Samvel Danielyan

Personal information
- Born: 4 February 1971 (age 55) Baku, Soviet Azerbaijan
- Height: 1.65 m (5 ft 5 in)
- Weight: 55 kg (121 lb)

Sport
- Sport: Wrestling
- Event: Greco-Roman
- Club: SKA Rostov-on-Don
- Coached by: Pjotr Tchinibaljan

Medal record
Men's Greco-Roman wrestling
Representing Russia
World Championships
| Gold medal – first place | 1995 Prague | 52 kg |
European Championships
| Bronze medal – third place | 1993 Istanbul | 52 kg |
| Gold medal – first place | 1999 Sofia | 54 kg |
World Cup
| Silver medal – second place | 1992 Besançon | 52 kg |
Representing Soviet Union
World Cup
| Gold medal – first place | 1991 Thessaloniki | 52 kg |

= Samvel Danielyan =

Armenian-Russian Greco-Roman wrestler

Samvel Danielyan (Սամվել Դանիելյան, Самвел Владимирович Даниелян, born 4 February 1971) is a retired Armenian-Russian Greco-Roman wrestler.

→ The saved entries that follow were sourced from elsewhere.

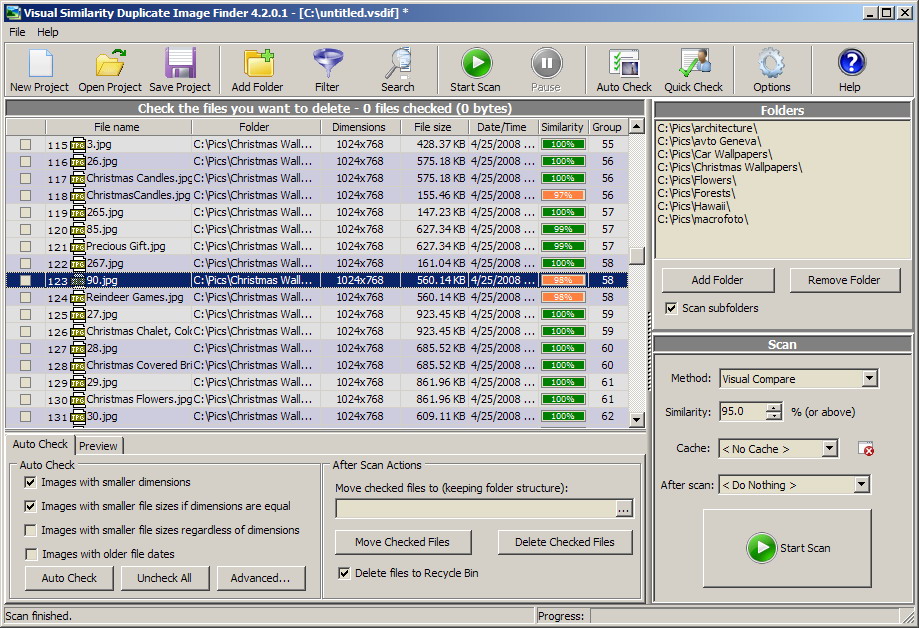Image resolution: width=919 pixels, height=628 pixels.
Task: Click the New Project toolbar icon
Action: (x=39, y=64)
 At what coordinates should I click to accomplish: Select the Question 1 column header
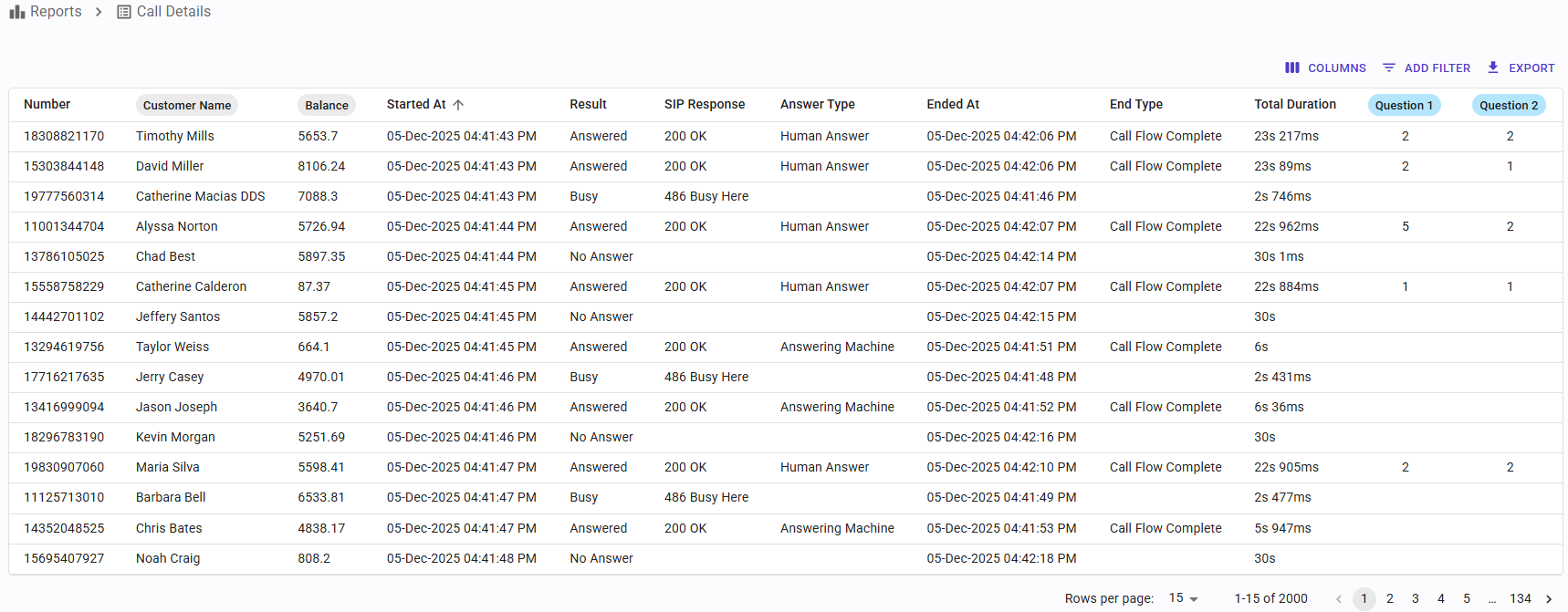[x=1404, y=105]
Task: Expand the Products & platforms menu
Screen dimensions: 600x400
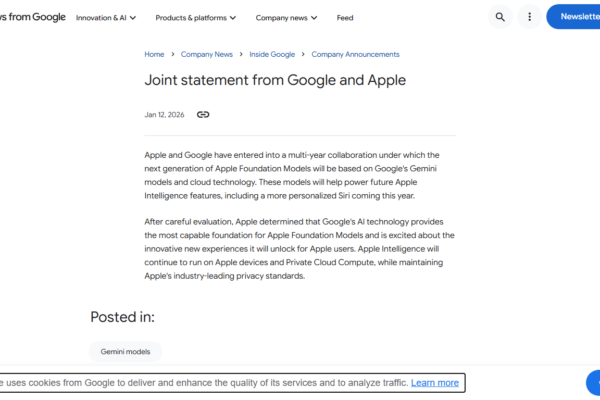Action: click(x=196, y=18)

He is a three-time Russian Champion, World Cup winner, European Champion, and World Champion.

==Biography==
Danielyan was born on 4 February 1971 in Baku. He started practicing Greco-Roman wrestling in 1978 under the teaching of Felix Avakov and the honored coach of the USSR, Edward Kasparov. In 1987, he was made a member of the Soviet junior team. He became a Junior European Champion in 1987, Espoir European Champion, Junior World Champion, and Espoir World Cup winner in 1989, and Junior European Champion again in 1989. During the First Nagorno-Karabakh War, he moved to Krasnodar in 1989, and later to Rostov-on-Don where he continued wrestling under Pjotr Tchinibaljan. In 1991, he won the Espoir World Championship and the Wrestling World Cup as a senior.

Starting in 1992, Danielyan transitioned to the Russian national team, winning silver at the World Cup that year and winning bronze at the 1993 European Wrestling Championships. Danielyan won the 1995 World Wrestling Championships gold medal, defeating Armen Nazaryan in the final round. At the 1996 Summer Olympics, Danielyan was defeated by Nazaryan, who would go on to win the Olympic gold medal, in the semifinals. Danielyan lost to Andriy Kalashnykov in the bronze medal match. He won the European Wrestling Championships in 1999.

He completed his career in 2001. In March 2008, he moved to Moscow, and has been working in the Sports School No.64 at the Ivan Yarygin Sports Palace.